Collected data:
------------------------------------
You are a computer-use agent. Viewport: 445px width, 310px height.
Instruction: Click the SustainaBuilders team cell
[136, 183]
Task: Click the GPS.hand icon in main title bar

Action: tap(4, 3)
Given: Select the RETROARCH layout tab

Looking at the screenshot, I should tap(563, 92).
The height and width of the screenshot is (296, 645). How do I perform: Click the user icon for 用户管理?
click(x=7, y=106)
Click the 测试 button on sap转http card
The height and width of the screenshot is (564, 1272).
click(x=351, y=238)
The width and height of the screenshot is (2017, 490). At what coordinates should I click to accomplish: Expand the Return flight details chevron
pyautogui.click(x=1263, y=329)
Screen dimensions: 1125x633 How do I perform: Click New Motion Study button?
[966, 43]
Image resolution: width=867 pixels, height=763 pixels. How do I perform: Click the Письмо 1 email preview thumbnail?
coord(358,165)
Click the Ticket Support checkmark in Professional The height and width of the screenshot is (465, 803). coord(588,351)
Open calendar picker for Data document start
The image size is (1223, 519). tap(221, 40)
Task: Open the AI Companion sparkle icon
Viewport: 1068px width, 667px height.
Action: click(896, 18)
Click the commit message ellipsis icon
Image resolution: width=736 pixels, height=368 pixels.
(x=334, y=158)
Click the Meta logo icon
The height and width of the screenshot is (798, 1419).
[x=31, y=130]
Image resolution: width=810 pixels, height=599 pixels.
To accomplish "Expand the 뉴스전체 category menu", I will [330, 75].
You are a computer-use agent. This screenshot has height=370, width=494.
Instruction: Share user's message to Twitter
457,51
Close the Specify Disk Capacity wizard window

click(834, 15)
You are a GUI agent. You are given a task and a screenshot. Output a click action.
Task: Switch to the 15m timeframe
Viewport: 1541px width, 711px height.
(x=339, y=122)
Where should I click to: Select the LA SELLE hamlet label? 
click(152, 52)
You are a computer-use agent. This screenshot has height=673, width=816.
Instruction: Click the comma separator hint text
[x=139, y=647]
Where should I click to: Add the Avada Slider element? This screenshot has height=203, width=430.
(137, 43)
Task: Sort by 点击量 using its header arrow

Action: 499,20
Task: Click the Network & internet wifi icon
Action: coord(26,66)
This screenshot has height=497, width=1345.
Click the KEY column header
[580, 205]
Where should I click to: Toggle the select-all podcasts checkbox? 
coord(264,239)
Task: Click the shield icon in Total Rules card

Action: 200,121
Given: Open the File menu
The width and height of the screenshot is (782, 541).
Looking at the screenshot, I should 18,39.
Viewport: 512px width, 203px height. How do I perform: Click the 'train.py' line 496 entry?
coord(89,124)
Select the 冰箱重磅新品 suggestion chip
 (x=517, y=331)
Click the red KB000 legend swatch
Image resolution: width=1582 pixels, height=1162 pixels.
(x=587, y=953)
------------------------------------
WORK REQUEST :: Wherever the string "menu" occurs in the entries, copy that whole line.

ANSWER BOX ::
To accomplish "Expand the 뉴스전체 category menu", I will [330, 75].
Given: Open the File menu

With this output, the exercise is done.